> _Exercise set_
1. Reproduce, word for word, the passage of the PLGA/TCP/Mg scaffold abstract that opens with the words containing "PLGA/TCP/Mg,Porous Scaffold,3D printing,Bone" and closes with "in this study.".
2. Answer the following from the PLGA/TCP/Mg scaffold abstract:
(a) What date and time appear at the top?
(b) What three materials compose the scaffold the study designed and fabricated?
(c) Through what technology was that scaffold fabricated?

> _Selected excerpt_
%%
59 / 2018-07-27 19:16:07

Evaluation of the PLGA/TCP/Mg Porous Scaffold Fabricated by 3D printing for In vivo Bone Regeneration

PLGA/TCP/Mg,Porous Scaffold,3D printing,Bone Regeneration

全体主题 > v. Design of therapeutic products, cellular products, and macromolecular products

Introduction: Bone regeneration is a significant event in bone tissue engineering. The beta-tricalcium phosphate (TCP) and poly(L-lactide-co-glycolide) (PLGA) are well known for their exllent biodegradability, bioabsorbability and osteogenic properties. They can be combined to fabricate a porous scaffold, and used as a bone substitute for bone defect repair. In order to promote bone regeneration, we designed and fabricated an innovative bioactive porous scaffold composed of PLGA, TCP and magnesium (Mg) with well-defined biomimic microstructure through the low-temperature 3D printing technology. The effect of Mg in angiogensis and osteogenesis was observed in this study.
%%
> _Records_
%%
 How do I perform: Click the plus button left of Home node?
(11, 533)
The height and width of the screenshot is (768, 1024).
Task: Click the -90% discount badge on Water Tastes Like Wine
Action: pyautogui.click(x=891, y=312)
%%
> _Answers for the tasks_
1.
PLGA/TCP/Mg,Porous Scaffold,3D printing,Bone Regeneration

全体主题 > v. Design of therapeutic products, cellular products, and macromolecular products

Introduction: Bone regeneration is a significant event in bone tissue engineering. The beta-tricalcium phosphate (TCP) and poly(L-lactide-co-glycolide) (PLGA) are well known for their exllent biodegradability, bioabsorbability and osteogenic properties. They can be combined to fabricate a porous scaffold, and used as a bone substitute for bone defect repair. In order to promote bone regeneration, we designed and fabricated an innovative bioactive porous scaffold composed of PLGA, TCP and magnesium (Mg) with well-defined biomimic microstructure through the low-temperature 3D printing technology. The effect of Mg in angiogensis and osteogenesis was observed in this study.

2.
(a) 2018-07-27 19:16:07
(b) PLGA, TCP and magnesium (Mg)
(c) Low-temperature 3D printing technology